Figure 3: IteraJudge Pipeline.

Results and Analysis

In experimental evaluations involving 25 LLMs, BizFinBench reveals distinct strength patterns. Certain proprietary models, such as Claude-3.5-Sonnet, excelled in numerical calculation, while others like ChatGPT-o3 demonstrated superior reasoning capabilities. The results underline that existing LLMs often lack consistent performance across different financial tasks. Specifically, smaller open-source models underperform, highlighting their limitations in handling complex financial queries. Moreover, even state-of-the-art models grapple with tasks requiring intricate multi-step logical reasoning, indicating potential areas for further refinement and optimization.

Implications and Future Work

The introduction of BizFinBench marks a significant step towards aligning LLM evaluation with real-world financial applications.
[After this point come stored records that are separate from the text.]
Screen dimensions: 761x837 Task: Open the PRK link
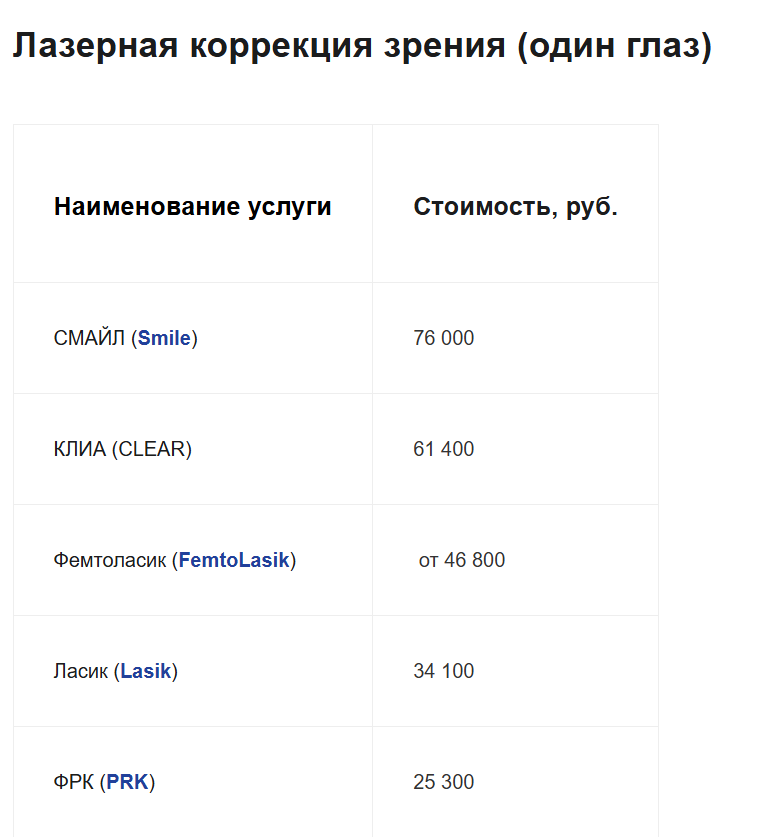[x=127, y=782]
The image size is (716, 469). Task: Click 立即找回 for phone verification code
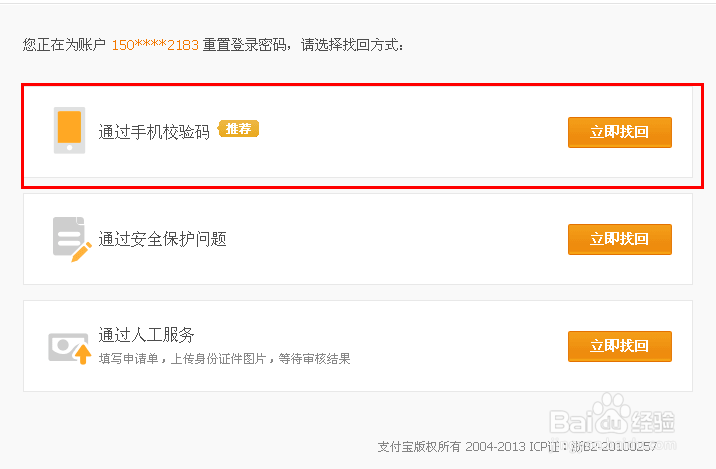point(620,132)
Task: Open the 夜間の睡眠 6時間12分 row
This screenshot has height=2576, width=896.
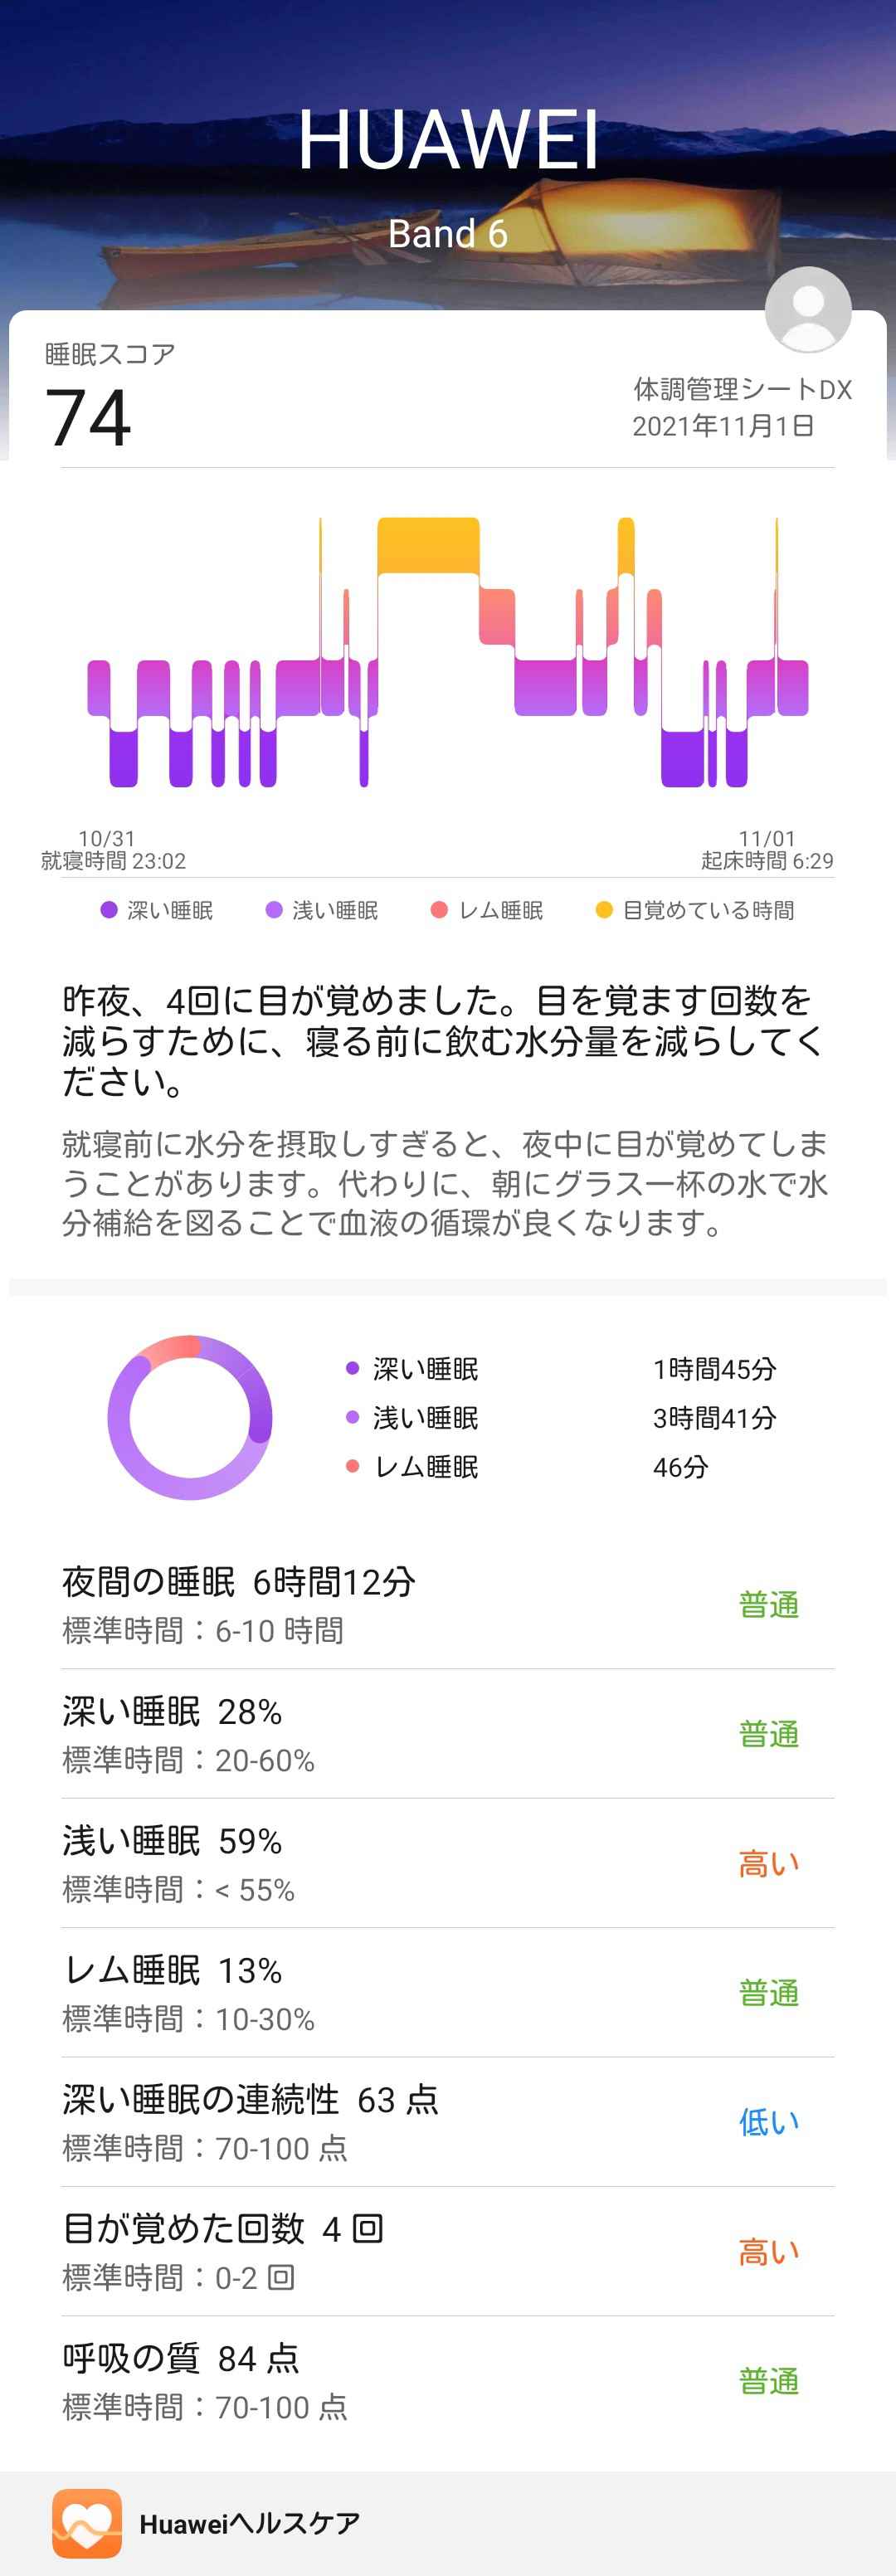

By focusing on business-aligned benchmarks, the research aims to bridge the gap between theoretical LLM performance and practical applicability. Future developments may involve expanding the dataset to include emerging financial trends, incorporating more sophisticated adversarial scenarios, and refining the evaluation framework to include more interactive, multi-turn financial analyses. Such enhancements can further fortify LLMs against the complex demands of financial intelligence tasks.

Conclusion

BizFinBench offers a pioneering framework for rigorously assessing LLMs within the context of real-world financial challenges. By integrating complex, business-oriented tasks and employing sophisticated evaluation techniques like IteraJudge, the benchmark sets a new standard for evaluating LLM performance in specialized, high-stakes sectors. This approach not only enhances our understanding of current model limitations but also guides future innovations towards more adept, contextually sensitive financial AI systems.